Vuol dire che il lusso è parte integrante della Chiesa cattolica e della storia della Chiesa di Roma?
I paramenti ecclesiastici sono un ornamento, tipico della celebrazione di un rito, che rinvia alla liturgia. Basta visitare i musei diocesani sparsi in tutta Europa per constatare che sono colmi di oggetti sacri legati al culto ecclesiastico. Io sotto la veste cardinalizia indosso un abito laico. Nei primi secoli del Cristianesimo si celebrava in abiti normali. L’unico non ammesso era quello militare, su cui San Paolo costruirà la sua famosa metafora «Rivestitevi dell’armatura di Dio per resistere alle insidie del diavolo» (Lettera agli Efesini, cap. 6, ndr). L’abito liturgico è così ricco e sontuoso perché rappresenta la dimensione trascendente del mistero religioso, e cerca di ornare ciò che è divino con qualcosa di splendido e meraviglioso. In questo senso, la mostra al Metropolitan è espressione sociale della vita di un popolo e di una comunità. È esperienza culturale e al tempo stesso sacrale e religiosa.

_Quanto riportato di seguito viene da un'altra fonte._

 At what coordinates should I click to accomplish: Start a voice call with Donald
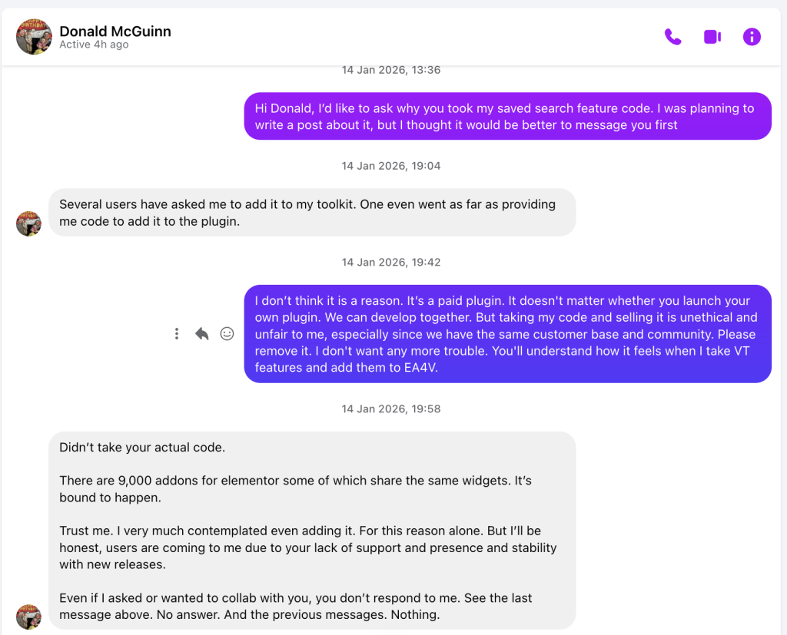672,37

Da alto prelato della Chiesa cattolica, lei davvero non vede incompatibilità tra l’alta moda e il messaggio del Vangelo?
Insisto, anche i paramenti più semplici possono testimoniare di un eccesso di lusso, della futilità e dell’inutilità proprie del lusso. Ma come nei paramenti ecclesiastici appare la sacralità della funzione liturgica, così negli abiti di lusso dell’alta moda appare una funzione simbolica che trascende la mera funzione del coprirsi.

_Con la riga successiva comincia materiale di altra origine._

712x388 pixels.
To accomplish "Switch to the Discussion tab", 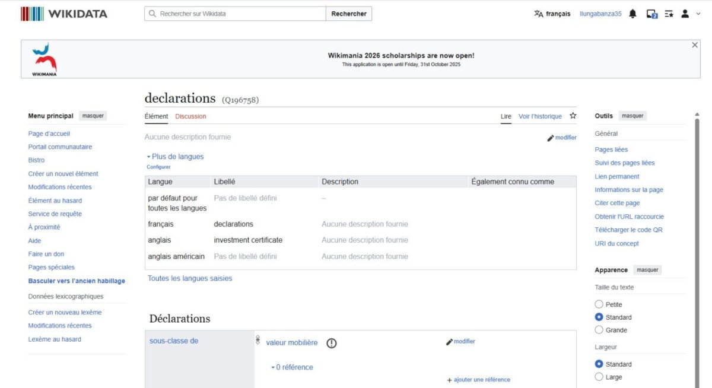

Non crede che sia dissacrante adottare immagini votive come avviene in alcuni marchi dell’alta moda?
La Chiesa non dovrebbe tutelare il suo repertorio di immagini sacre? Il desiderio di dissacrare è innato nell’animo umano. È un istinto infantile, appare nel bimbo che esagera i suoi comportamenti con gesti proibiti. Nella dissacrazione di molti artisti contemporanei c’è però un aspetto positivo: si dissacra solo ciò che conta, solo ciò che è importante.

Chi se la prende più, oggi, con i simboli dell’imperatore romano?
Nessuno. Mentre la simbologia religiosa è quella che incide di più. Tempo fa, andai a Monaco e visitai i musei della Baviera. Vidi la mostra di un fotografo tedesco, una sequenza di foto impressionanti di uffici pubblici, aule scolastiche e altri luoghi dove, a dispetto della secolarizzazione imperante, erano stati mantenuti i crocefissi…

E che ne dice di un artista come Cattelan che rappresenta papa Giovanni Paolo II colpito da un meteorite?
Il senso è identico: non mi batto per cancellare un simbolismo, ma per attingere a un altro. Colpire una figura sacrale è certamente molto più incisivo. Ma al di là della forma un po’ provocatoria, resta il fatto che si riconosce valore al simbolo religioso. Oggi, i linguaggi simbolici più importanti continuano a essere quelli artistico-religiosi. E l’innamoramento resta un canale di conoscenza che ha tra le persone un’affermazione maggiore dei linguaggi tecnico-scientifici. Dare valore ai linguaggi religiosi, dunque, è l’espressione più profonda e segreta della persona umana. Se la scienza rappresenta la scena del mondo contemporaneo, l’umano cerca sempre qualcos’altro.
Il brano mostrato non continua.